The World Report on Disability estimated that female prevalence of disability is as great as 60 percent higher than that for males worldwide. Women are more likely to become disabled throughout the course of their lives and are more likely to be sicker, poorer and more isolated than men with disabilities, or women without disabilities.
In the Department for International Development's (DFID) Strategic Vision for Gender Equality, launch 7 March 2018, they mention that “A disproportionate number of girls and women living in poverty experience additional discrimination because of their disability, ethnicity, religion or belief, sexuality, location or other characteristic, which further limits their prospects and opportunities. Over 200 million women with disabilities remain below the poverty line, often because they are considered too difficult or costly to reach”.

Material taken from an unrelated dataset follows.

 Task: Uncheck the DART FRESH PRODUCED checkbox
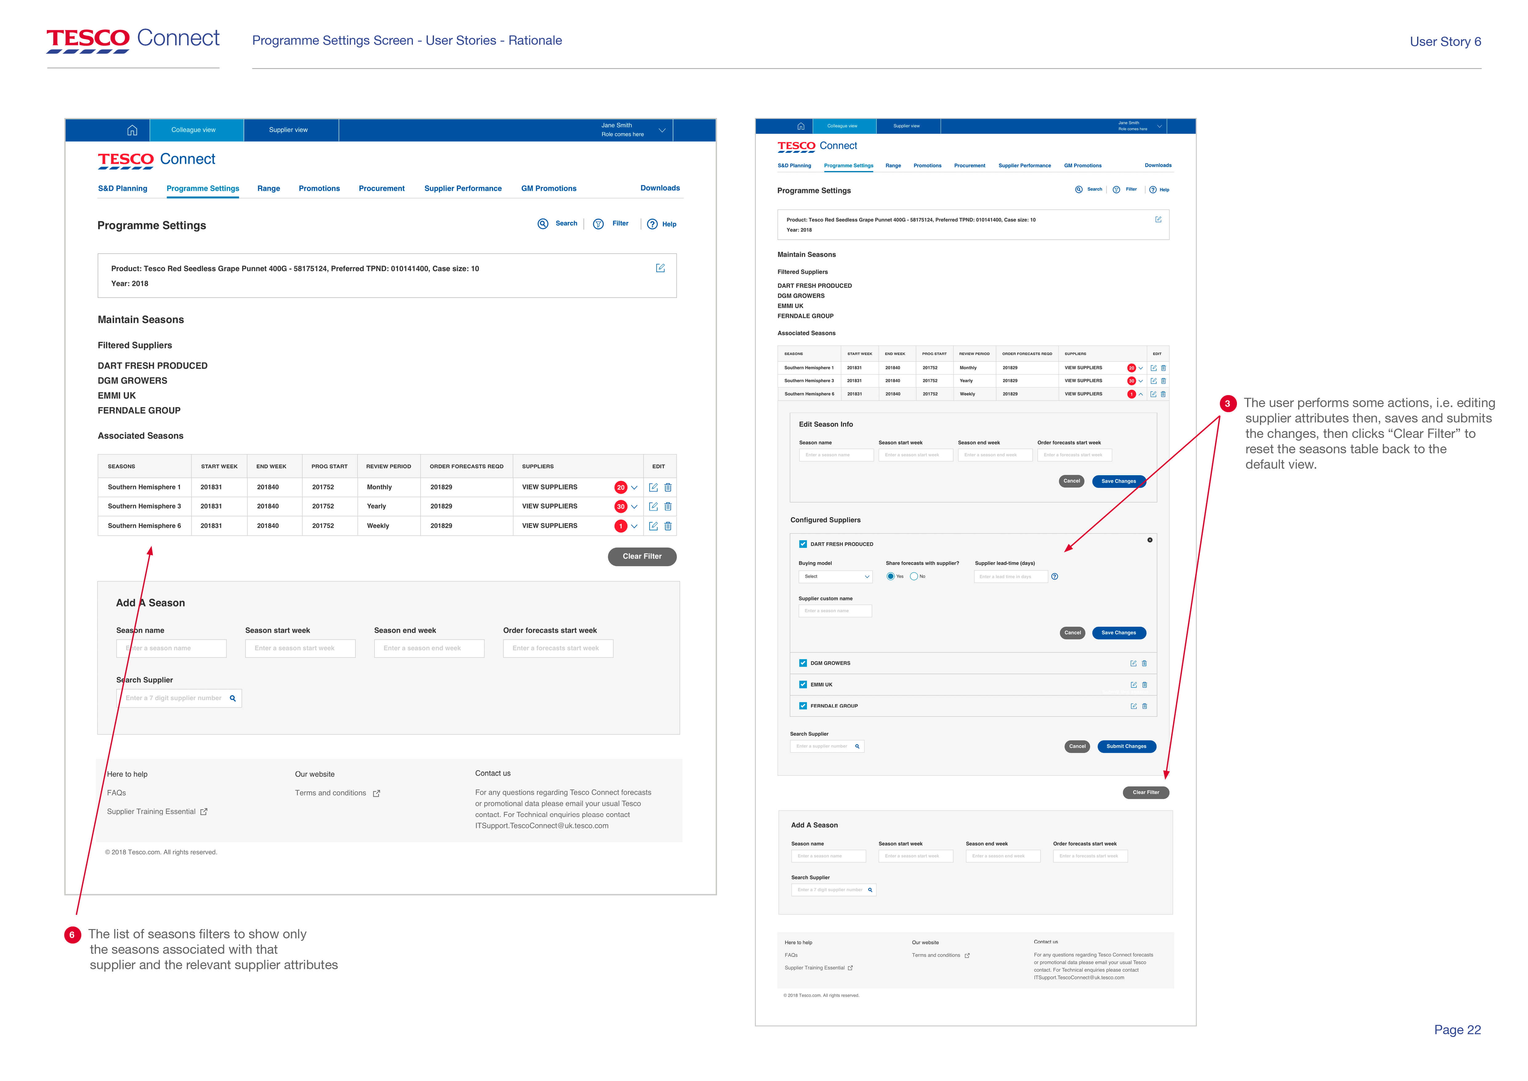point(803,544)
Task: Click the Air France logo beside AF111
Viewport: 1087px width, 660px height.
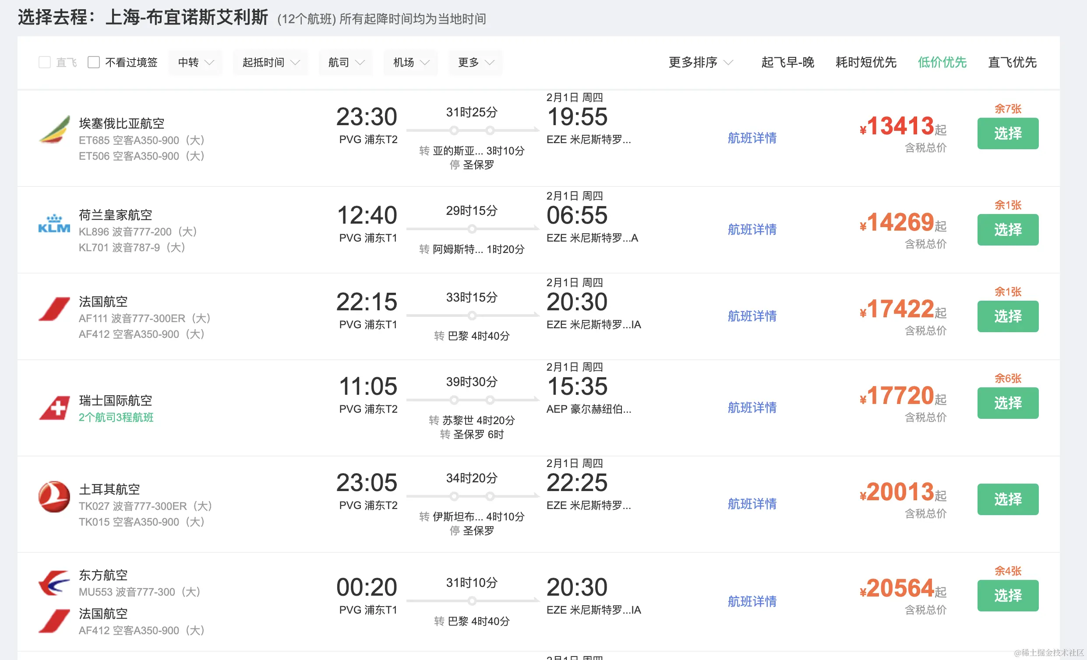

The challenges that they face include significantly less access to education, healthcare and employment than men with disabilities or women without disabilities. Women and girls with deafblindness - or with any form of disability - are at greater risk of being abused. They are also under-represented in the political and decision-making processes.
Sense International staff are trained to support women and girls with deafblindness, ensuring they are treated equally. We review all our programmes on an ongoing basis to ensure that gender equality is an integral part of the design, delivery and evaluation of our projects.
In all our countries we work to ensure that girls right to health and education is realised and we support young women to learn vocational skills for economic empowerment and independent living.